When I read "In fact, people act in the way that they are incentivized to act " it seems to slice away individual responsibility and shift agency to some other entity, in this case a system of economics, which is of course produced by humans, creating a feedback loop. The Pinto case, for example, is perfectly rational and is dictated by economics, but it was also immoral. They could have acted differently. Nothing was dictated. Good coverage in The Lucifer Effect. This is a version of an age old discussion of how to create a virtuous society (Plato, Augustine, Hobbes, Puritans, US Constitution, etc) reformulated in terms of complex systems and market forces instead of forms of government organization and their relation to the individual. And as such seems equally hopeless :-)

Chip Overclock said...

Todd: first, a big THANK YOU for the shout out on your popular blog "High Scalability"

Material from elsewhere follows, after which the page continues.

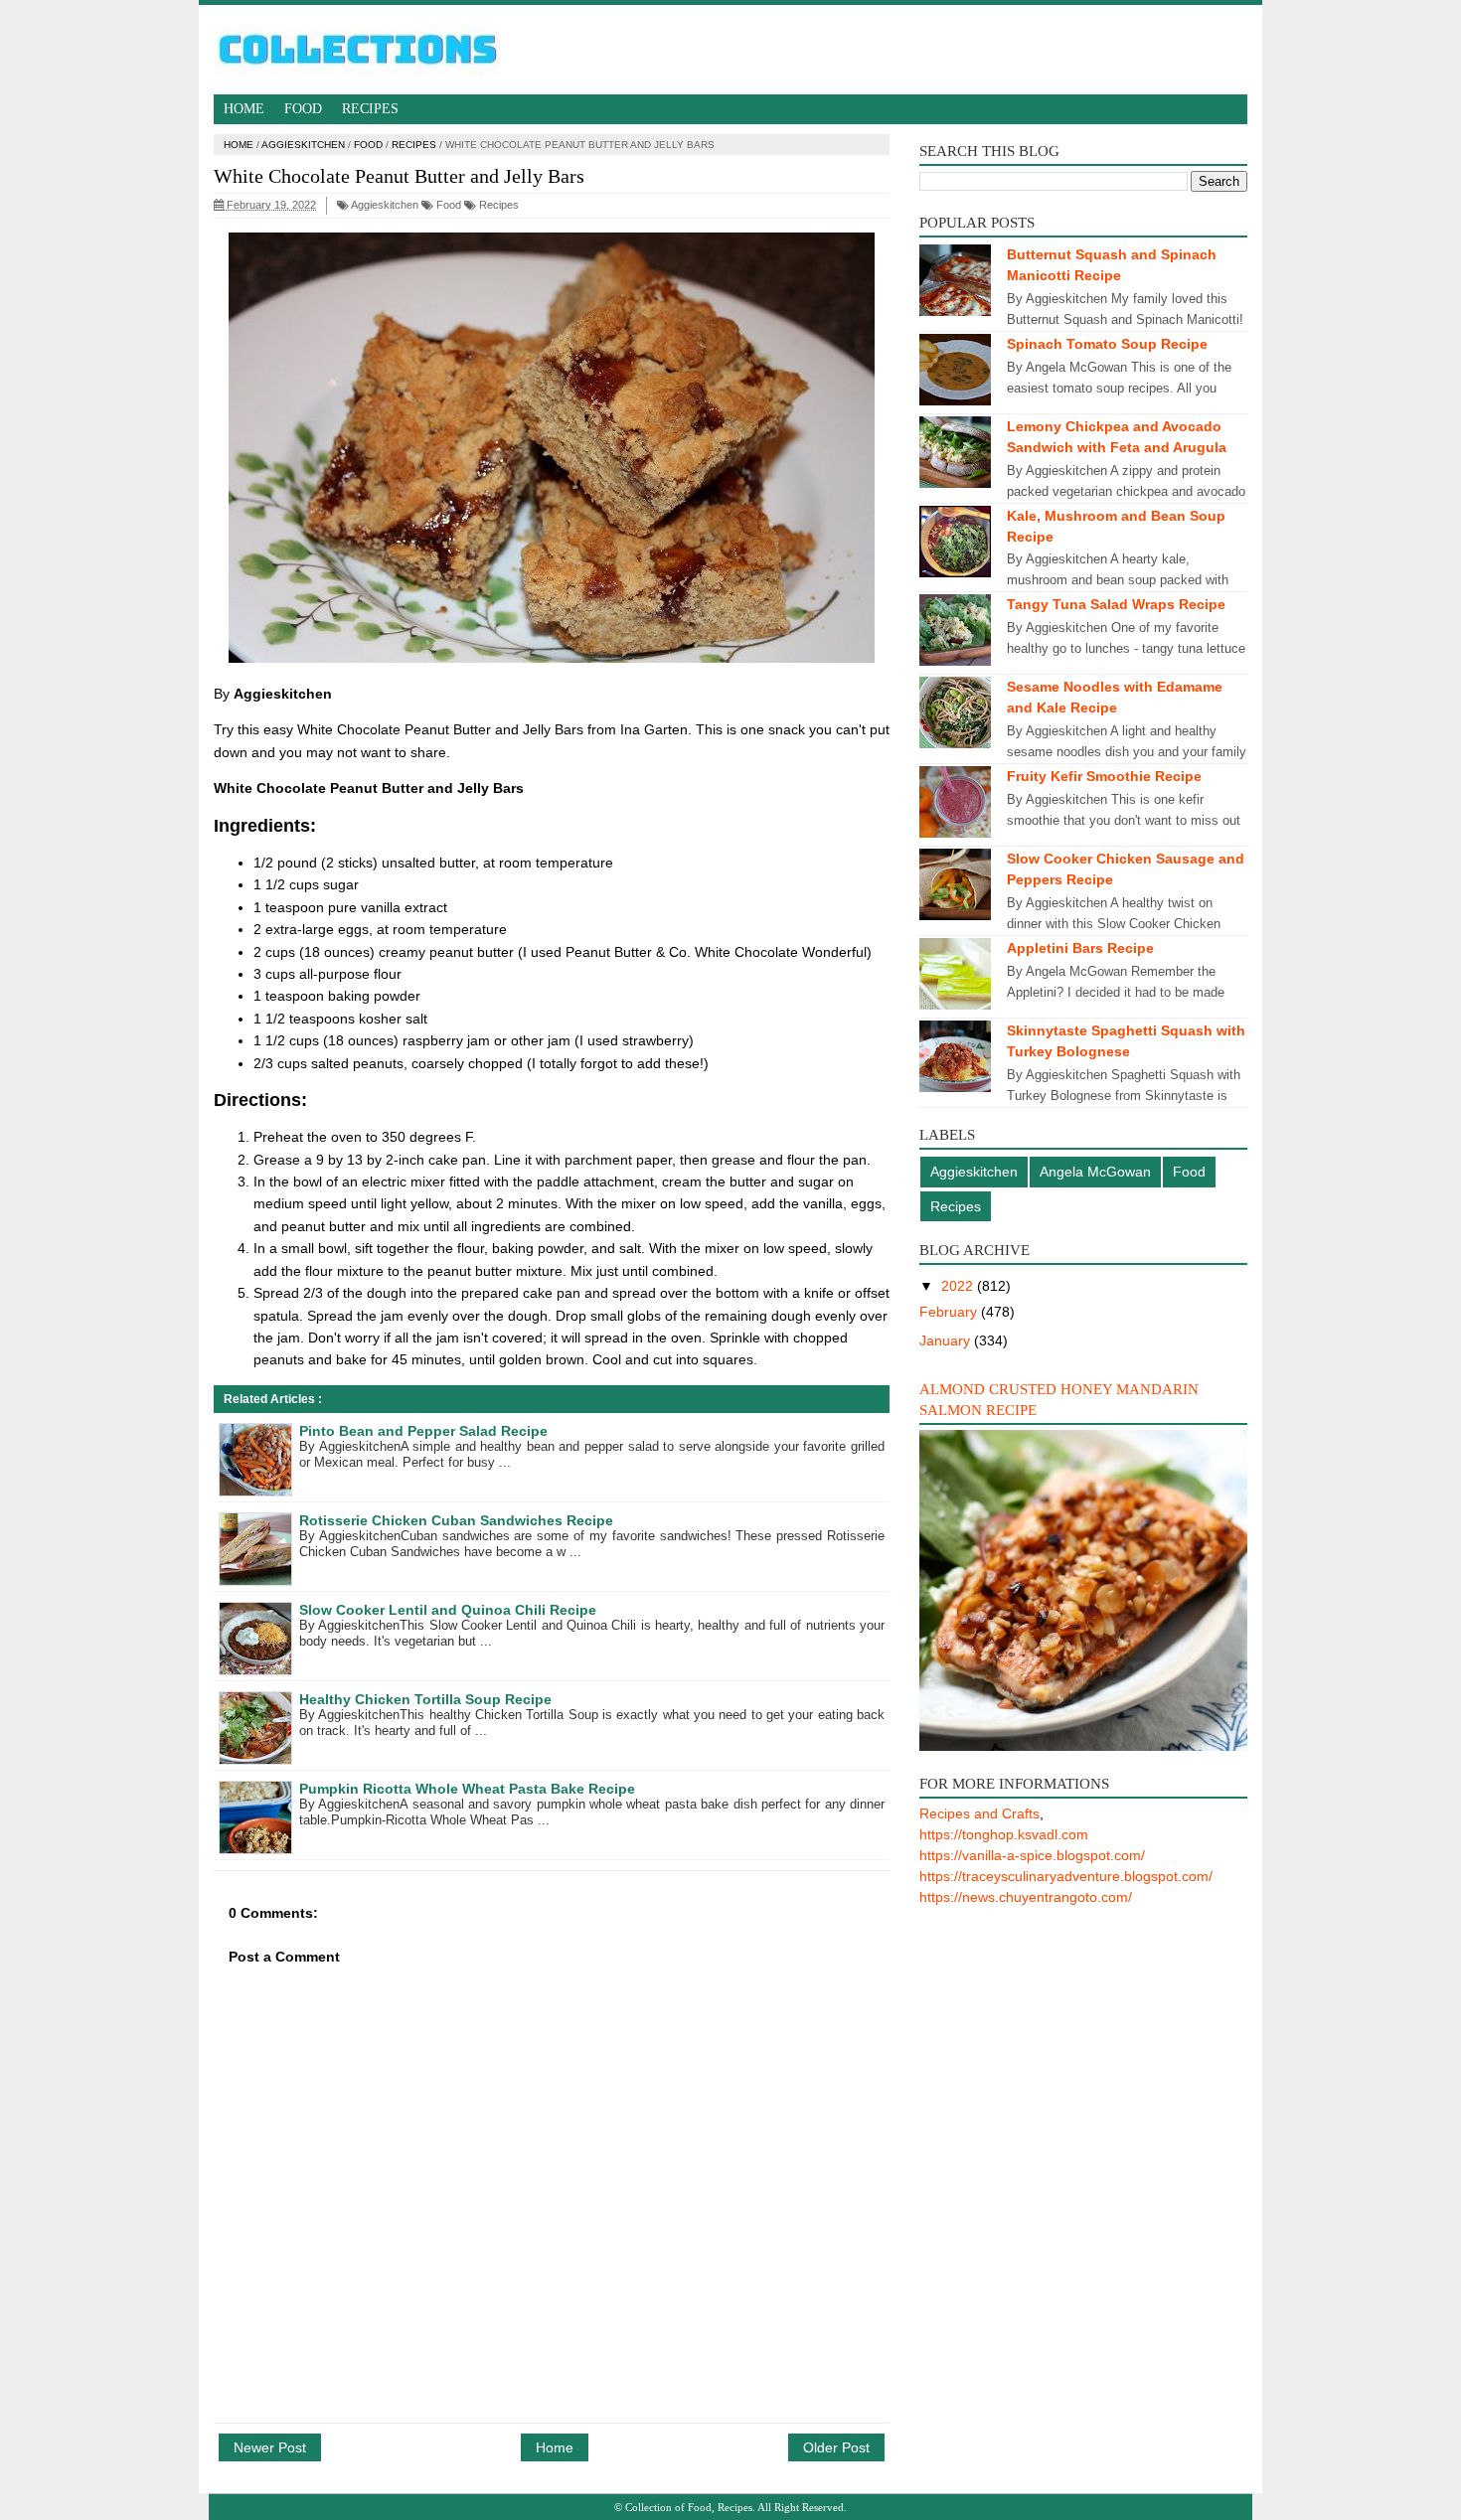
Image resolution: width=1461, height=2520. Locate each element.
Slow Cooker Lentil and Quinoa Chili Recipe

http://highscalability.com

which I always appreciate. Now: I don't mean to excuse people for being deliberately immoral or unethical. But it's a rare person who has the luxury of losing their jobs versus, say, cutting costs by 20%, particularly when it can't be determined except in hindsight that cutting costs leads to catastrophe. For sure, there are evil people that do bad things. But I agree with Dekker and Rasmussen who write that executives moving complex systems into their error margin aren't deliberately or consciously doing so but merely responding to economic pressures. They make a change, and nothing bad happens. They make another change, and still nothing bad happens. The fact that the system they are changing is running on the hairy edge of disaster isn't apparent... at least to them. This is also addressed in the book I just finished, THE ORG, by Fisman and Sullivan, on organizational economics. They devote an entire chapter to the debacle that was British Petroleum (BP), whose disastrous Deepwater Horizon oil spill was merely the culmination of decades of driving costs out of the business, resulting in other disasters. Hanlon's Razor: "Never ascribe to malice that which is adequately explained by stupidity."

Anonymous said...

What is reality for those system if not the basis sensor? It is what is seen and 'understood' by the system. One can rephrase it that the world is everything in the case. Or maybe we are lost in translation from German?
'Die welt ist alles was der fall ist'.

I think that each system can be defined by a few factors. One of them is entropy. According to the second law of thermodynamics, entropy is ever growing.